One of the many joys of being a national park ranger is that you get to referee America’s culture wars.

You see, American history is perhaps not the best-taught subject in American high schools. This is not entirely the fault of the school system. Adolescence is a difficult time for learning history, as it happens to be the same time that nature pours great gushing gallons of seething hormones into the teenage body, causing wild spurts of growth and desires and affecting sight and hearing, making all adults appear and sound stupid.

For an example, let us attend an American History class at J. Edgar Hoover High School (Home of the G-Men) in Toad Stabber, Texas.

Mr. Bryant, the history teacher and football coach, is trying to interest the class in the American Revolutionary War.

Joe Don Buckmeister, star running back for the G-Men, is not at all interested in the American Revolution. He is interested in the legs of Becky Sue Bradshaw, cheerleader and aspirant to the crown of homecoming queen.

For her part, Becky Sue is also not interested in the American Revolution; rather, she is interested in attracting the attention of the captain of the football team, with sidelong glances and a toss of her blond ponytail.

Now let us fast-forward a decade. Joe Don has married Becky Sue and is quite familiar with her legs and the rest of her geography (they have four kids) and the hormones are less thunderous.

Joe Don and Becky Sue Buckmeister are now ready for their Historical Second Chance.
===
Jobs »
• 1. In the park ranger essay, who teaches history at J. Edgar Hoover High School?
• 2. Continue the park ranger essay from the point where it stops.

Supplied material »
===
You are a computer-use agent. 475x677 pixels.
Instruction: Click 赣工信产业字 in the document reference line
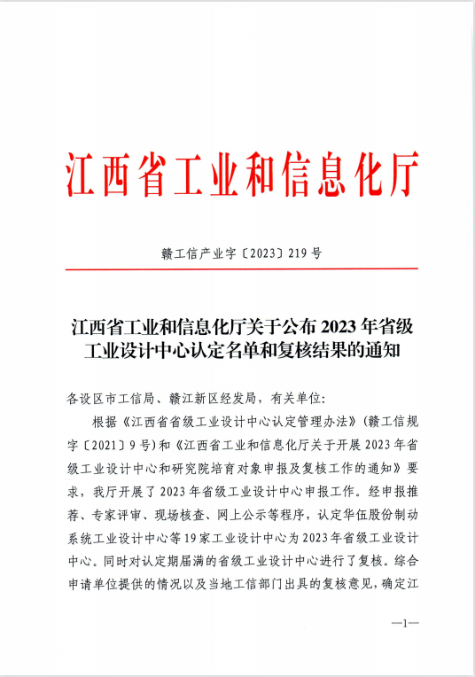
===
Final answers »
• 1. Mr. Bryant, who is also the football coach.

• 2.
They are ready to study the American Revolution, and the National Park Service is ready and waiting for them with more than a score of colonial and revolutionary war sites. Joe Don and Becky Sue will be well-served.

American Misstatements

Indeed, the Buckmeisters were probably wise (or lucky) to wait for the NPS version of American history, as it is generally a far more accurate take on the truth than is found in most school districts, Texan or otherwise.

Consider the sad and lugubrious story of Sarah Palin and Paul Revere.

Ms. Palin, a continually contentious lady, bounced back from her 2008 Vice Presidential run with a 2011 visit to Boston, site of the famous Tea Party and Paul Revere’s Ride.

Although she visited Paul Revere’s house (which is NOT an NPS site), she apparently failed to avail herself of instruction on the Boston phase of the American Revolution offered free of charge by the Boston unit of the National Park Service and which would have cleared up many of the legends and misconceptions with a factual, non-partisan interpretation of what really happened.

This omission turned out to be a tactical error on the part of Sarah, due to the possibility that as a high school history student, she was a great basketball player. Reporters asked what she thought of Paul Revere. Sarah was off and running with a gob-smacking interpretation of the famous ride that was even more off the wall than Longfellow’s poem.

According to Sarah, Paul was riding to warn the BRITISH that we weren’t going to let them take our guns away from us! No sir!

These statements and others allowed snarky liberal reporters from left-leaning journals to wonder if she had jumped from being merely misinformed to having lost her marbles.

All of this could have been avoided if Sarah had availed herself of the historians of the Boston National Historical Park to get her facts in reasonable order.

President Obama has a different problem in having a tin ear for popular rural and small town American culture and history. He famously faux-pased with a comment on how certain Americans “Bitterly cling to their religion and their guns.”

So do Liberals have any trouble with Truth and Reality?

You bet!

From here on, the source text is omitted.